*Exercise goal*: For this exercise, write out only the lines of the entries below from the one with "Given: Expand the" up to and including the one with "Task: Open the sales report bar chart menu", exactly as they are. Pictures stay out.

*Information*:
────────
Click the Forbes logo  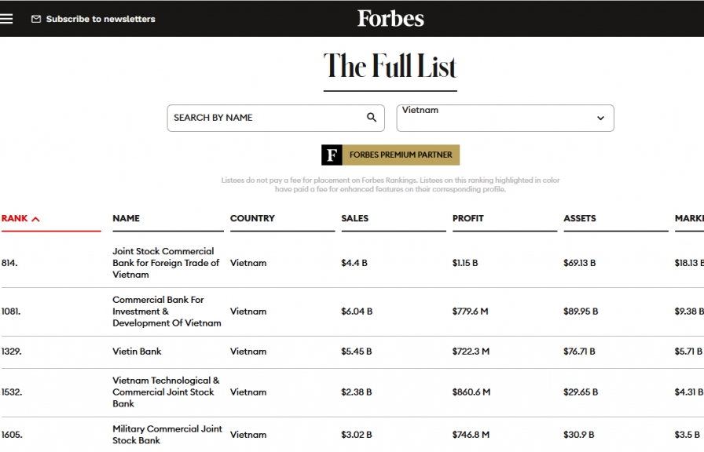391,18
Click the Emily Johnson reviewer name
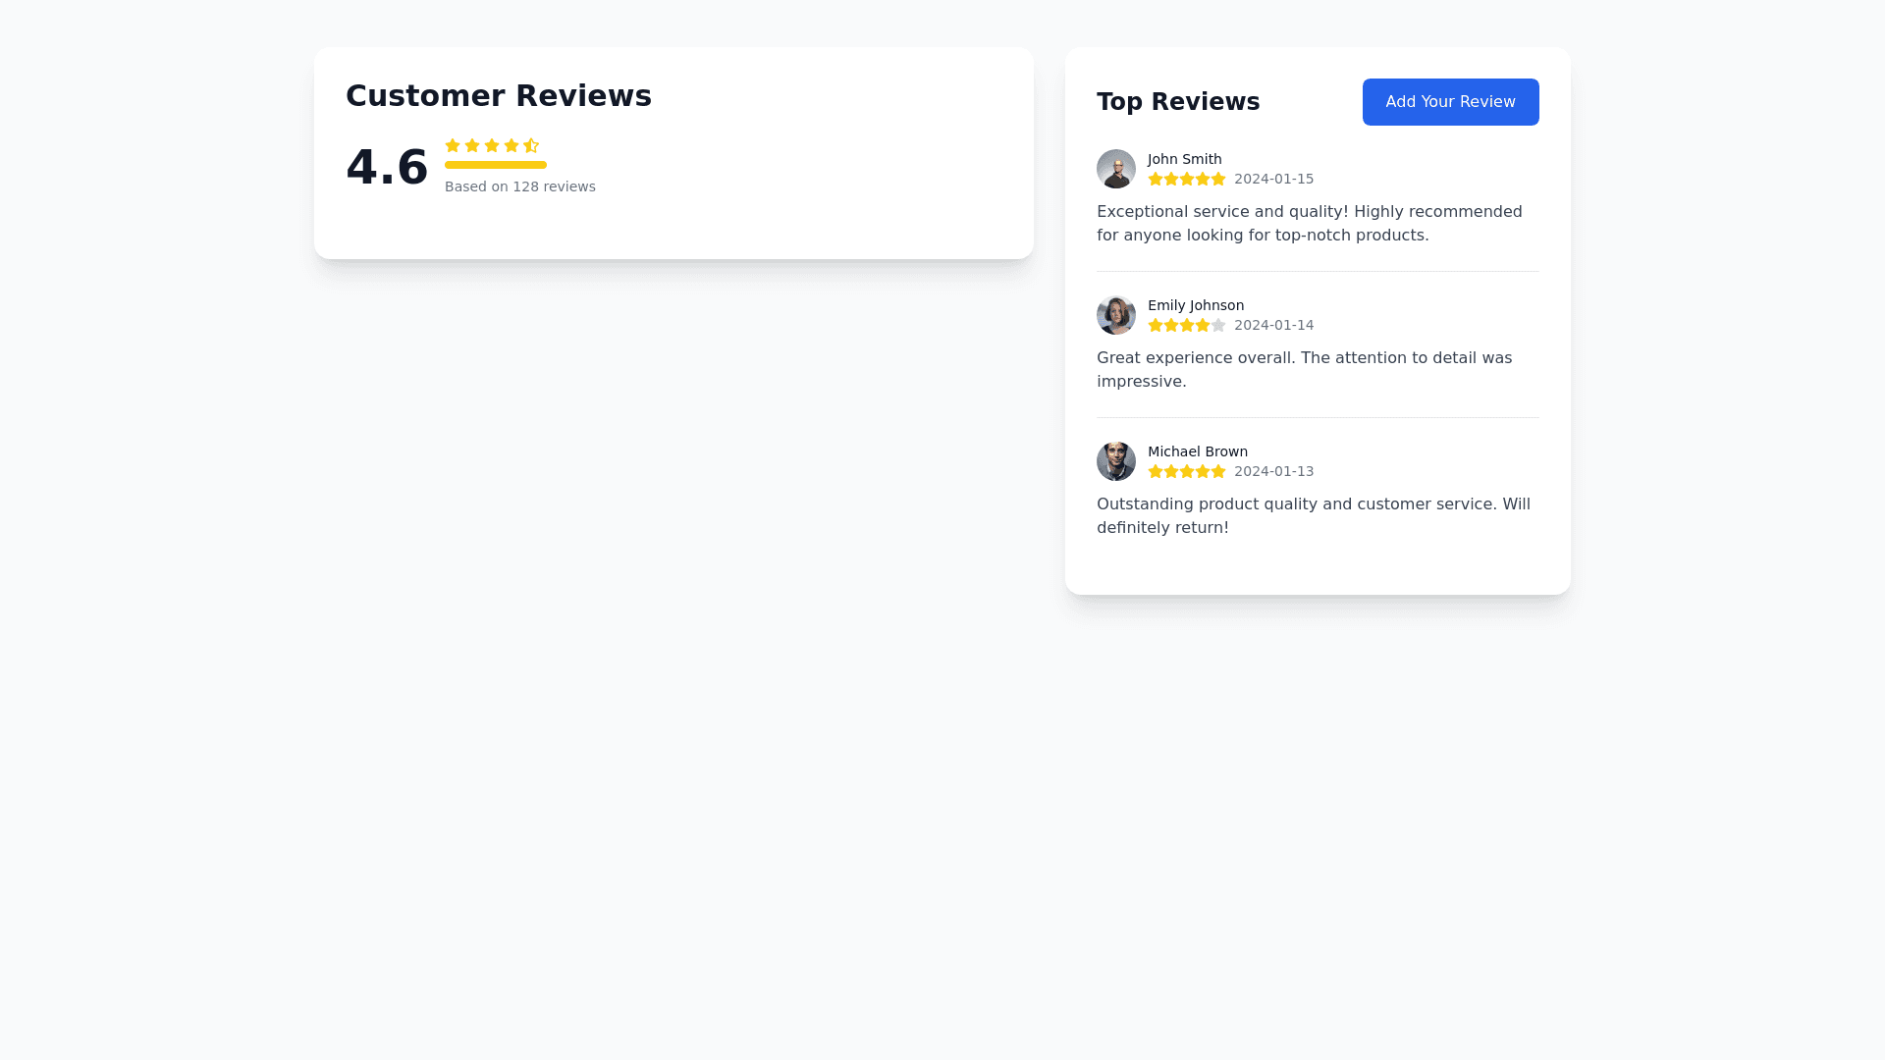1885x1060 pixels. click(1195, 305)
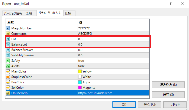The height and width of the screenshot is (110, 189).
Task: Select the Safety true value cell
Action: pyautogui.click(x=113, y=61)
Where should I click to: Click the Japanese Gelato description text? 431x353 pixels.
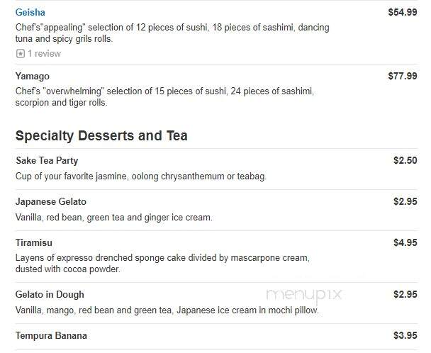coord(114,218)
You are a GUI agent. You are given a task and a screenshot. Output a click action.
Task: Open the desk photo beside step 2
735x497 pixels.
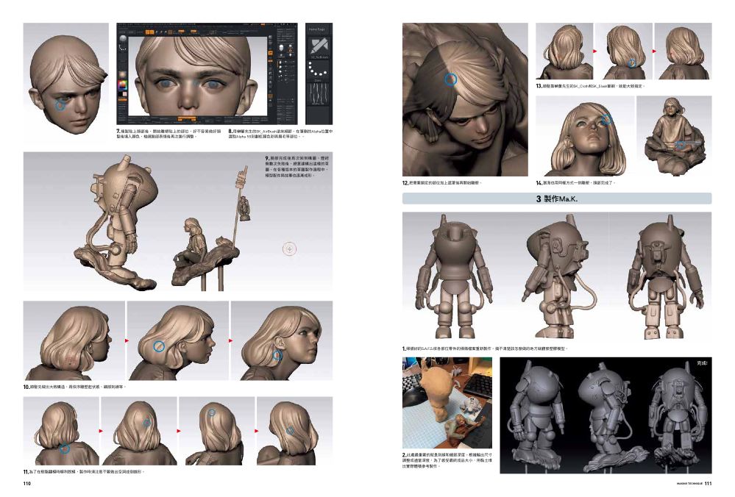[447, 403]
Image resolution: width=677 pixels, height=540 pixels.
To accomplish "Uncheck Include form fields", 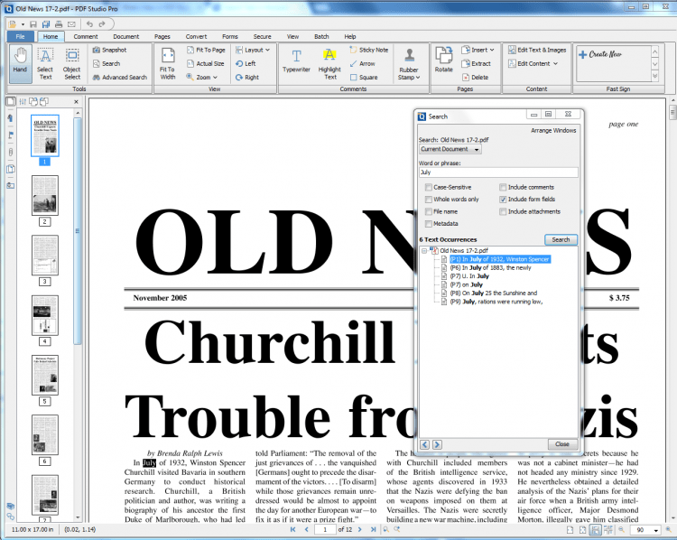I will coord(503,199).
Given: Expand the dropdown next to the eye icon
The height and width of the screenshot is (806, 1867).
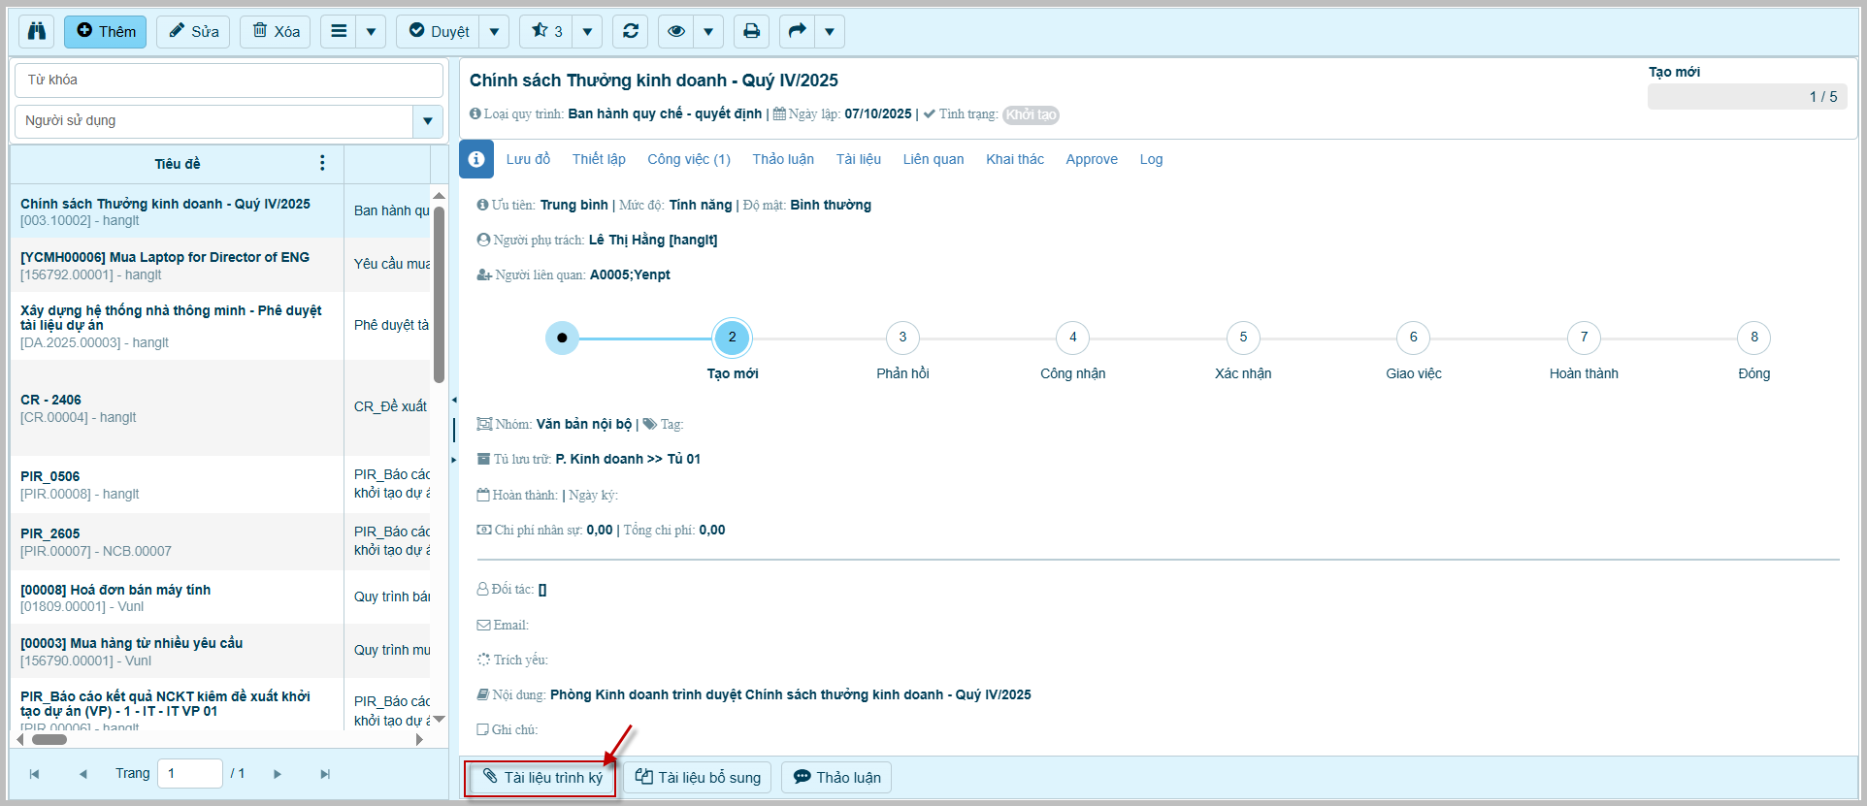Looking at the screenshot, I should (708, 31).
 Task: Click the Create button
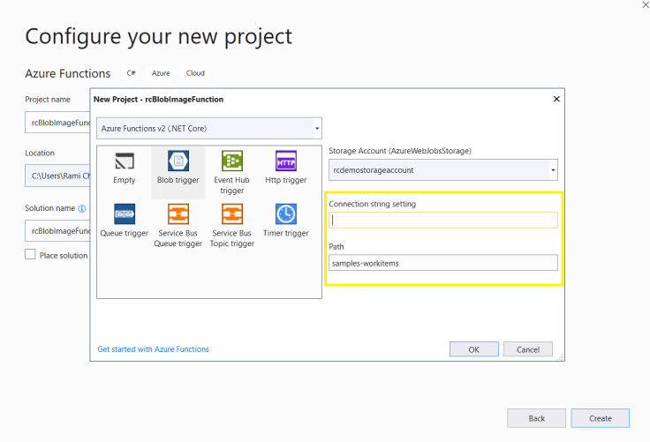600,418
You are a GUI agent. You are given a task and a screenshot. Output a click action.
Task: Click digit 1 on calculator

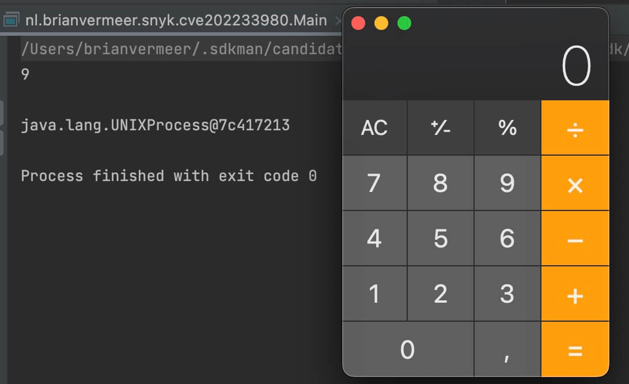coord(374,294)
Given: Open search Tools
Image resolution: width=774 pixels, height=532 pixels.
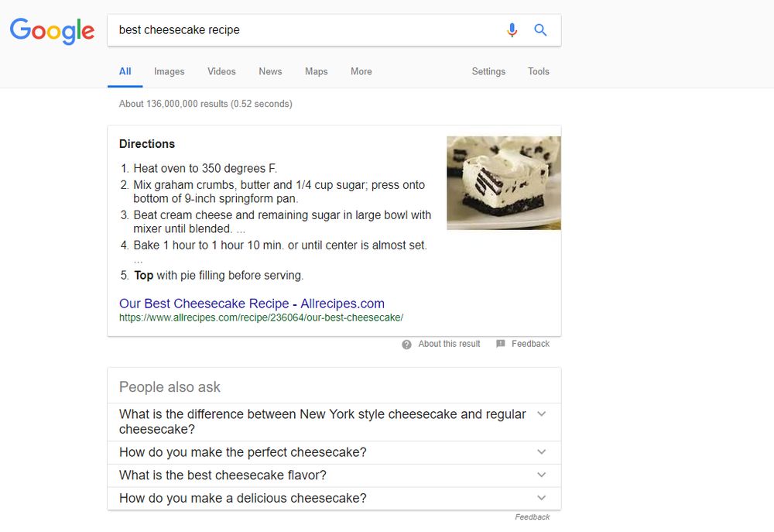Looking at the screenshot, I should [538, 71].
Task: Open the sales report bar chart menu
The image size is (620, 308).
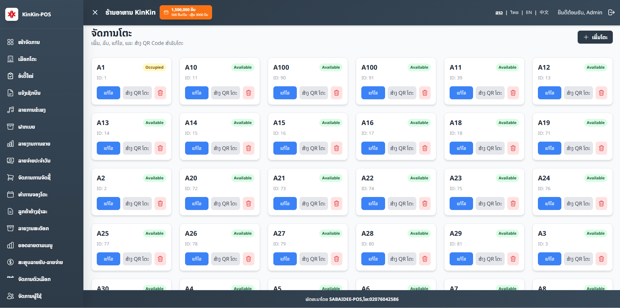Action: tap(34, 144)
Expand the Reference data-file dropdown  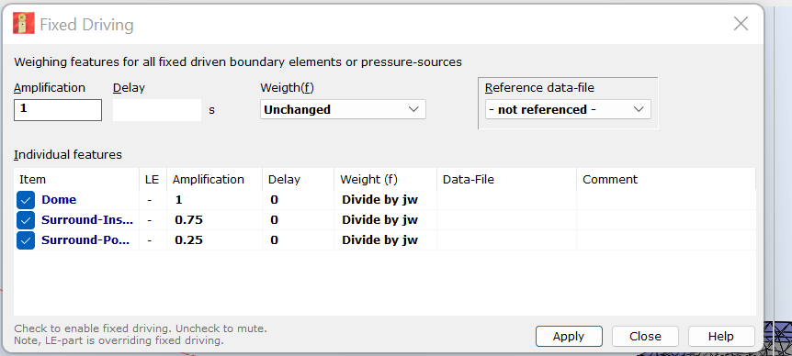pyautogui.click(x=568, y=109)
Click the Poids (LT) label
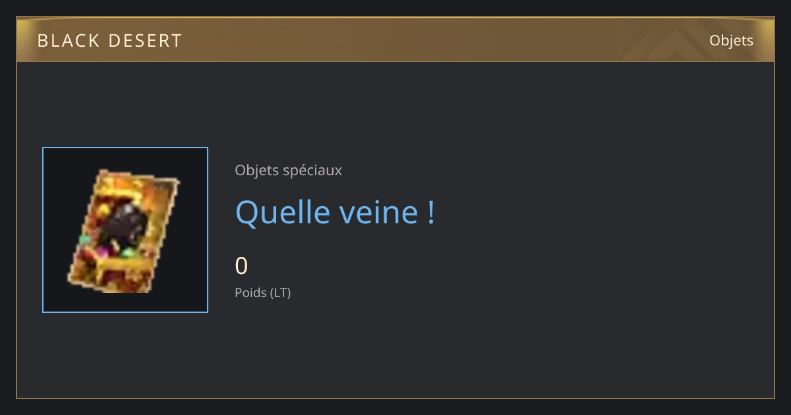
────────
*Exercise output*:
Given: Expand the dropdown next to the eye icon
The height and width of the screenshot is (806, 1867).
Looking at the screenshot, I should (708, 31).
 Task: Click the Create button
600,418
You are a GUI agent. You are given a task and a screenshot. Output a click action.
Task: Click digit 1 on calculator

coord(374,294)
Given: Open search Tools
Image resolution: width=774 pixels, height=532 pixels.
Looking at the screenshot, I should [538, 71].
Task: Open the sales report bar chart menu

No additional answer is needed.